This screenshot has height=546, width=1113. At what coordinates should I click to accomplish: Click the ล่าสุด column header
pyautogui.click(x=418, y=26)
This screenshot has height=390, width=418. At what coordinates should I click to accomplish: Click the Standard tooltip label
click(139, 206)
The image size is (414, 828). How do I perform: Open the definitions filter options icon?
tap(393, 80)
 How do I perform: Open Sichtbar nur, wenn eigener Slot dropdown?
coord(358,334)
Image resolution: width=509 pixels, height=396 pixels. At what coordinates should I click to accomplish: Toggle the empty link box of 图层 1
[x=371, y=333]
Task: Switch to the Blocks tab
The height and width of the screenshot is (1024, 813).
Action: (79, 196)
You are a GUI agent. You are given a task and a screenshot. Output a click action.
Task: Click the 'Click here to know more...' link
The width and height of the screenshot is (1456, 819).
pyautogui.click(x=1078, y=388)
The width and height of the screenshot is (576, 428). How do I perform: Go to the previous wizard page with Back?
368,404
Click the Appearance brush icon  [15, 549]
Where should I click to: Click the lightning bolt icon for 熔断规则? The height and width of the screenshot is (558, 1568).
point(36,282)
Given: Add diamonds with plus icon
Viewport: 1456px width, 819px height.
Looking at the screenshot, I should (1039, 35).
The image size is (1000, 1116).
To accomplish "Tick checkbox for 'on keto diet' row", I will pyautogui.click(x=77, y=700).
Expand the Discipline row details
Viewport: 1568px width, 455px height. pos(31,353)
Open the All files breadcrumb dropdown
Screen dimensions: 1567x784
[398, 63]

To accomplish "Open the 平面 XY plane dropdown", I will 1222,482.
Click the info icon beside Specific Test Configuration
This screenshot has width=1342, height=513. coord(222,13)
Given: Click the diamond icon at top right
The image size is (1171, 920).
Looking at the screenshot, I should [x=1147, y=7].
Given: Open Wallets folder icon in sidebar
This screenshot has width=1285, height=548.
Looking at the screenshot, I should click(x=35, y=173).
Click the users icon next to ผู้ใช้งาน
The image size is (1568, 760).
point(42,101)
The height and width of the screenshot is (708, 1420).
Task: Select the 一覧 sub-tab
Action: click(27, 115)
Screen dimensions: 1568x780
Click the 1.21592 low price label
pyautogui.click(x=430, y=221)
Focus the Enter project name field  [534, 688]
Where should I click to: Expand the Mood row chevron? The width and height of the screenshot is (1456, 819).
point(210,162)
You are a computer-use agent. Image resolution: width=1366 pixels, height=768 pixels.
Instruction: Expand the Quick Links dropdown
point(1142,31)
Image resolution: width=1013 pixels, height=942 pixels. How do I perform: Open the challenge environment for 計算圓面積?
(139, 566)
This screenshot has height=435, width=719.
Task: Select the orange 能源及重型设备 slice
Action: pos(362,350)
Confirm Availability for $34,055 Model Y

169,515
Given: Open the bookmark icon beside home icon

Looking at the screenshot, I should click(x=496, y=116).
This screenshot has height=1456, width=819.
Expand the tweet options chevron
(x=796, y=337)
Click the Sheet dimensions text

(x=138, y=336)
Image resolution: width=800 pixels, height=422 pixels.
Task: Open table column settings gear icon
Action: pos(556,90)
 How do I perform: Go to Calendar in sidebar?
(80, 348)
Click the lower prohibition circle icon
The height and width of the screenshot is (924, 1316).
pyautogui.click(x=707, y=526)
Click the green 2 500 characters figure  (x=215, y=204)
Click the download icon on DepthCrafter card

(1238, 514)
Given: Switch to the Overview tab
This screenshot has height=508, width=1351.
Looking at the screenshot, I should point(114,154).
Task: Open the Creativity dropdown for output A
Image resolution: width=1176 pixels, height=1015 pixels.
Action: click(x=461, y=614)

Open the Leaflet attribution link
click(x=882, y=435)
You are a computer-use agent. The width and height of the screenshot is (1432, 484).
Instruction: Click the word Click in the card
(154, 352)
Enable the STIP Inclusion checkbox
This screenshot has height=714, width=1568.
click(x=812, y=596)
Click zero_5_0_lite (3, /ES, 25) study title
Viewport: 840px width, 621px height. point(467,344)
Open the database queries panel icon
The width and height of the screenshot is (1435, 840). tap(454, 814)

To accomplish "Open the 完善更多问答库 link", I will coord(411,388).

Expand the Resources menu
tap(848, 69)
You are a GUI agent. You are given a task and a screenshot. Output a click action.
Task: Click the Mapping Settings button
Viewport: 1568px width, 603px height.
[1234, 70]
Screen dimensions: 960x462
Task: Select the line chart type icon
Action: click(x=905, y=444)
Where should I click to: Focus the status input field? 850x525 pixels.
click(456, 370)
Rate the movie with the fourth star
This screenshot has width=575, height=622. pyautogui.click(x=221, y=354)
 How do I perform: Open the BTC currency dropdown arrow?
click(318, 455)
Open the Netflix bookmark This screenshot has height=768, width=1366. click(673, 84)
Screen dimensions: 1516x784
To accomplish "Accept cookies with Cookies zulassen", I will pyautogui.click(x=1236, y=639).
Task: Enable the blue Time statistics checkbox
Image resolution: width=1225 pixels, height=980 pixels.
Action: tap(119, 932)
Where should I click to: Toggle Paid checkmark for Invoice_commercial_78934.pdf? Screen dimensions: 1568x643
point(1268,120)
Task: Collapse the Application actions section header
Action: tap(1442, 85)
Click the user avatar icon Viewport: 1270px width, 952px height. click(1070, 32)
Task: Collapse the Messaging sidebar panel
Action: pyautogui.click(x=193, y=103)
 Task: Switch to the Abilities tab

STATED GOAL: Please format every line of the records above as a numbered list, skipping any blank lines.

OUTPUT FOR THIS TASK:
1. This screenshot has height=546, width=1113. At what coordinates should I click to accomplish: Click the ล่าสุด column header
2. pyautogui.click(x=418, y=26)
3. This screenshot has height=390, width=418. At what coordinates should I click to accomplish: Click the Standard tooltip label
4. click(139, 206)
5. The image size is (414, 828). How do I perform: Open the definitions filter options icon?
6. tap(393, 80)
7.  How do I perform: Open Sichtbar nur, wenn eigener Slot dropdown?
8. coord(358,334)
9. Image resolution: width=509 pixels, height=396 pixels. At what coordinates should I click to accomplish: Toggle the empty link box of 图层 1
10. [x=371, y=333]
11. Task: Switch to the Blocks tab
12. The height and width of the screenshot is (1024, 813).
13. Action: (79, 196)
14. You are a GUI agent. You are given a task and a screenshot. Output a click action.
15. Task: Click the 'Click here to know more...' link
16. The width and height of the screenshot is (1456, 819).
17. pyautogui.click(x=1078, y=388)
18. The width and height of the screenshot is (576, 428). How do I perform: Go to the previous wizard page with Back?
19. 368,404
20. Click the Appearance brush icon  [15, 549]
21. Where should I click to: Click the lightning bolt icon for 熔断规则? The height and width of the screenshot is (558, 1568).
22. point(36,282)
23. Given: Add diamonds with plus icon
24. Viewport: 1456px width, 819px height.
25. Looking at the screenshot, I should (1039, 35).
26. The image size is (1000, 1116).
27. To accomplish "Tick checkbox for 'on keto diet' row", I will pyautogui.click(x=77, y=700).
28. Expand the Discipline row details
29. Viewport: 1568px width, 455px height. pos(31,353)
30. Open the All files breadcrumb dropdown
31. Screen dimensions: 1567x784
32. [398, 63]
33. To accomplish "Open the 平面 XY plane dropdown", I will 1222,482.
34. Click the info icon beside Specific Test Configuration
35. This screenshot has width=1342, height=513. coord(222,13)
36. Given: Click the diamond icon at top right
37. The image size is (1171, 920).
38. Looking at the screenshot, I should [x=1147, y=7].
39. Given: Open Wallets folder icon in sidebar
40. This screenshot has width=1285, height=548.
41. Looking at the screenshot, I should click(x=35, y=173).
42. Click the users icon next to ผู้ใช้งาน
43. The image size is (1568, 760).
44. point(42,101)
45. The height and width of the screenshot is (708, 1420).
46. Task: Select the 一覧 sub-tab
47. Action: click(27, 115)
48. Screen dimensions: 1568x780
49. Click the 1.21592 low price label
50. pyautogui.click(x=430, y=221)
51. Focus the Enter project name field  [534, 688]
52. Where should I click to: Expand the Mood row chevron? The width and height of the screenshot is (1456, 819).
53. point(210,162)
54. You are a computer-use agent. Image resolution: width=1366 pixels, height=768 pixels.
55. Instruction: Expand the Quick Links dropdown
56. point(1142,31)
57. Image resolution: width=1013 pixels, height=942 pixels. How do I perform: Open the challenge environment for 計算圓面積?
58. (139, 566)
59. This screenshot has height=435, width=719.
60. Task: Select the orange 能源及重型设备 slice
61. Action: pos(362,350)
62. Confirm Availability for $34,055 Model Y
63. 169,515
64. Given: Open the bookmark icon beside home icon
65. Looking at the screenshot, I should click(x=496, y=116).
66. This screenshot has height=1456, width=819.
67. Expand the tweet options chevron
68. (x=796, y=337)
69. Click the Sheet dimensions text
70. (x=138, y=336)
71. Image resolution: width=800 pixels, height=422 pixels.
72. Task: Open table column settings gear icon
73. Action: pos(556,90)
74.  How do I perform: Go to Calendar in sidebar?
75. (80, 348)
76. Click the lower prohibition circle icon
77. The height and width of the screenshot is (924, 1316).
78. pyautogui.click(x=707, y=526)
79. Click the green 2 500 characters figure  (x=215, y=204)
80. Click the download icon on DepthCrafter card
81. (1238, 514)
82. Given: Switch to the Overview tab
83. This screenshot has height=508, width=1351.
84. Looking at the screenshot, I should point(114,154).
85. Task: Open the Creativity dropdown for output A
86. Image resolution: width=1176 pixels, height=1015 pixels.
87. Action: click(x=461, y=614)
88. Open the Leaflet attribution link
89. click(x=882, y=435)
90. You are a computer-use agent. The width and height of the screenshot is (1432, 484).
91. Instruction: Click the word Click in the card
92. (154, 352)
93. Enable the STIP Inclusion checkbox
94. This screenshot has height=714, width=1568.
95. click(x=812, y=596)
96. Click zero_5_0_lite (3, /ES, 25) study title
97. Viewport: 840px width, 621px height. point(467,344)
98. Open the database queries panel icon
99. The width and height of the screenshot is (1435, 840). tap(454, 814)
100. To accomplish "Open the 完善更多问答库 link", I will coord(411,388).
101. Expand the Resources menu
102. tap(848, 69)
103. You are a GUI agent. You are given a task and a screenshot. Output a click action.
104. Task: Click the Mapping Settings button
105. Viewport: 1568px width, 603px height.
106. [1234, 70]
107. Screen dimensions: 960x462
108. Task: Select the line chart type icon
109. Action: click(x=905, y=444)
110. Where should I click to: Focus the status input field? 850x525 pixels.
111. click(456, 370)
112. Rate the movie with the fourth star
113. This screenshot has width=575, height=622. pyautogui.click(x=221, y=354)
114.  How do I perform: Open the BTC currency dropdown arrow?
115. click(318, 455)
116. Open the Netflix bookmark This screenshot has height=768, width=1366. click(673, 84)
117. Screen dimensions: 1516x784
118. To accomplish "Accept cookies with Cookies zulassen", I will pyautogui.click(x=1236, y=639).
119. Task: Enable the blue Time statistics checkbox
120. Image resolution: width=1225 pixels, height=980 pixels.
121. Action: tap(119, 932)
122. Where should I click to: Toggle Paid checkmark for Invoice_commercial_78934.pdf? Screen dimensions: 1568x643
123. point(1268,120)
124. Task: Collapse the Application actions section header
125. Action: tap(1442, 85)
126. Click the user avatar icon Viewport: 1270px width, 952px height. click(1070, 32)
127. Task: Collapse the Messaging sidebar panel
128. Action: pyautogui.click(x=193, y=103)
129.  Task: Switch to the Abilities tab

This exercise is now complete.